How long does the Montana to Delaware migration take?

It depends on both states' processing times and whether Montana requires tax clearance first. Getting a Montana tax clearance or good-standing certificate is often the longest step, so we start it early. Once the paperwork is ready, the Delaware and Montana filings themselves move relatively quickly, and we give you a realistic combined timeline up front rather than a guess.

Will my LLC keep the same EIN after moving to Delaware?

With a true domestication, yes: because it is the same legal entity relocating, the EIN, bank accounts, and contracts generally carry over. If instead you have to form a new Delaware entity and merge, the EIN treatment can differ, which is one reason domestication is preferable where Montana allows it. We flag the exact tax implications for your situation before anything is filed.

What is the Delaware franchise tax for an LLC?
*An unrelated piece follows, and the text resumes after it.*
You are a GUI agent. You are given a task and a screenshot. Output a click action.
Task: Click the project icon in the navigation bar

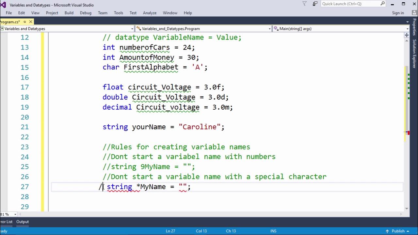[3, 29]
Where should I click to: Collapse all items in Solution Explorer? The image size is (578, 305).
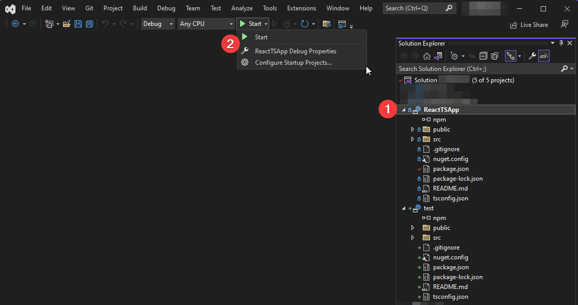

A Delaware LLC pays a flat annual franchise tax, a fixed amount rather than one based on income, plus its registered agent fee, as the ongoing cost of being domiciled there. Delaware corporations are taxed differently and often more, based on shares. Factor the recurring Delaware cost into the move, not just the one-time filings; current figures are on the pricing page.

Should I move to Delaware as an LLC or convert to a C-Corp first?

If you are raising priced venture rounds, investors will almost certainly want a Delaware C-corporation, so moving as an LLC may just be an interim step. Some founders domesticate to a Delaware LLC now and convert at the financing; others convert directly. The right sequence depends on your timeline and tax picture, and we map it with you rather than guessing.

Will my Delaware LLC need to register as a foreign LLC in Montana?

If you still do business in Montana after moving the entity to Delaware, yes: you register the Delaware LLC as a foreign entity in Montana and keep a Montana agent. That is the trade many founders overlook, since relocating the domicile does not remove your Montana obligations if operations stay there. We handle the Montana foreign qualification as part of the move.

Do my customer contracts transfer to the Delaware entity?

With a domestication they generally do, because the entity is the same one continuing under Delaware law, so contracts, licenses, and accounts stay in place. In a form-and-merge approach, some counterparties may need notice or consent. We choose the path that keeps your existing agreements intact wherever Montana allows it, so a legal move does not disrupt your business.

How much does the Montana to Delaware migration cost?

The cost combines the Delaware filing fees, any Montana departure and tax-clearance fees, a Delaware registered agent, and our service. It runs more than a simple formation because two states are involved. Current amounts are on the pricing page, and we itemize the Montana and Delaware pieces separately so there are no surprises mid-move.